Resolution week: a writing project in 2011
In 2010, I set myself to start writing this story idea I had a long time ago during National Novel Writing Month. I finished–not very brilliantly, but I finished. And then, during the first week post-NaNoWriMo, I decided I wouldn’t go back to the story. Better to get out while it was early, so to speak.
Two things changed my mind:
Around the same time, I saw Amos at the office pantry and we caught up and talked about my NaNoWriMo experience. He seemed so genuinely enthused, and interested in the story, and told me stuff that I knew but needed to be reminded of, like that I just needed to have a breather and step back from the story after that mad rush. And so I told myself that I’d give myself that breather and go back to my draft.
Well, so much for that, it was December, I went back to the Philippines for a vacation, there were such a lot of things going on (including machine hiccups, like the battery bloating like a damn balloon) that I never got any writing done.
While in the Philippines though, I was browsing in Powerbooks while waiting for a couple friends when I came across this poster promoting a writer and a book: Samantha Mae Coyiuto’s Flight to the Stars and Other Stories. She was (is) 16 years old, and it was already her fourth book, having started writing since she was six.
I wasn’t very different from that girl. I started when I was seven, I also drew the illustrations for the “self-published” (read: home printer, felt paper cover = win!) short story, and I also wrote short stories. I did not have any mentors until I was well into high school, but I had the support of my family. I was happy for her at the same time that I felt a pang of regret that I let myself be sidetracked.

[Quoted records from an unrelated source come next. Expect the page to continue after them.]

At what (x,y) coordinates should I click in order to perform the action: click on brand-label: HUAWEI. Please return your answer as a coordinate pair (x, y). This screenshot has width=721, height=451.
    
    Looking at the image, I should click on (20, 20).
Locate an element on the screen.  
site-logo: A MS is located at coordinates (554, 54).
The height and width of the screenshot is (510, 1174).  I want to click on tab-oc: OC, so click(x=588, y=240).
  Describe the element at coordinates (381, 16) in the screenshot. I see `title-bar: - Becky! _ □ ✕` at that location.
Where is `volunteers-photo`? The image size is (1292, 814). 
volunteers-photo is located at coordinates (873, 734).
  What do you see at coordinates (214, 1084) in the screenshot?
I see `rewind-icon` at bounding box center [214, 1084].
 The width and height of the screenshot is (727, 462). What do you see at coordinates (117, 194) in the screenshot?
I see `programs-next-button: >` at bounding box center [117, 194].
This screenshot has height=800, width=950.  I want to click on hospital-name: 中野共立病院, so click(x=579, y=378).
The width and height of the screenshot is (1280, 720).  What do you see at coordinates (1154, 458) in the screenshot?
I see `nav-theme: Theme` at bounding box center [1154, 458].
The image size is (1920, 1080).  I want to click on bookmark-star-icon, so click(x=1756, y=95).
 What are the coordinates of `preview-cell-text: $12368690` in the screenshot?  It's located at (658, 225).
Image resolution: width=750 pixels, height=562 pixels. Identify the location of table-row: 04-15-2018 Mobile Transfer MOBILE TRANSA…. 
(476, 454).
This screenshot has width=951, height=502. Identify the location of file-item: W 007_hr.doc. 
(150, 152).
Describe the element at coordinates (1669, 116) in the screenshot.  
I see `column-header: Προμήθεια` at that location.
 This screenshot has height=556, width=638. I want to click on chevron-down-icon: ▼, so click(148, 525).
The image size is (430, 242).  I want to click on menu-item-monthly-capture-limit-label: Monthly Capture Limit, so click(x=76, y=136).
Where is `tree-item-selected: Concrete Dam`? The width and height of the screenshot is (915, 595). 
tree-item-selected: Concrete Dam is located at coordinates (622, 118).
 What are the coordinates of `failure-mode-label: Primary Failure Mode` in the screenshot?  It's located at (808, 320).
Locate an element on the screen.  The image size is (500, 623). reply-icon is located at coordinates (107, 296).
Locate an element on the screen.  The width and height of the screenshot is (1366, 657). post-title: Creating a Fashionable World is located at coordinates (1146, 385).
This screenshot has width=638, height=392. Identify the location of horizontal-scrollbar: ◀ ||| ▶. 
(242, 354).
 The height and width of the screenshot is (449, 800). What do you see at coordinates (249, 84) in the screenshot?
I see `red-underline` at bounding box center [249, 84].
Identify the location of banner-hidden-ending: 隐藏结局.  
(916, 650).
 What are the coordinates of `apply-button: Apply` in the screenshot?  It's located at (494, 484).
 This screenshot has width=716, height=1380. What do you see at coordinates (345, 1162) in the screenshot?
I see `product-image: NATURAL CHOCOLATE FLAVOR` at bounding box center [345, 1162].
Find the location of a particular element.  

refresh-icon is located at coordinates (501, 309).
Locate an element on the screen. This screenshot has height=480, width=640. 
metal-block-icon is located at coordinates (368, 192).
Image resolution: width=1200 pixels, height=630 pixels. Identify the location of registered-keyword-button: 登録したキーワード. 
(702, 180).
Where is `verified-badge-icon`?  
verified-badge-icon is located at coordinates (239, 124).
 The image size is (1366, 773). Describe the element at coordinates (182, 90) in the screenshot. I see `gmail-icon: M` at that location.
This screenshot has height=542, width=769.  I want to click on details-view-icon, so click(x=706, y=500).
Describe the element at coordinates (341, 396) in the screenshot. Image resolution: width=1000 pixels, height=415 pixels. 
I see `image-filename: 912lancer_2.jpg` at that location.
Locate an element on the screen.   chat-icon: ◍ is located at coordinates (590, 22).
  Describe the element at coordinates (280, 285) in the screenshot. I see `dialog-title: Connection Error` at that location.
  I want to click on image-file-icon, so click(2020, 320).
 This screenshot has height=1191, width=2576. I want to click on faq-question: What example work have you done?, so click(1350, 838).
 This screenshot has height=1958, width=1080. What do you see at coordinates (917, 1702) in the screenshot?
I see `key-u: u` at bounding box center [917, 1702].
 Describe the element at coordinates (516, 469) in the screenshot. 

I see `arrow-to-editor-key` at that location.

Because that’s what it is: I let myself be distracted by other things. Up to now, yes. It’s not anyone else’s fault but my own.
So this year, in 2011, I will pick up my NaNo novel and work with it, and get to at least a fourth draft by the end of the year. I need to stop letting distraction, and my fear of failure, to get in the way of getting this done. Is it going to be a good story? Who knows. But that’s exactly it: no one, not even me, will ever know, unless I try.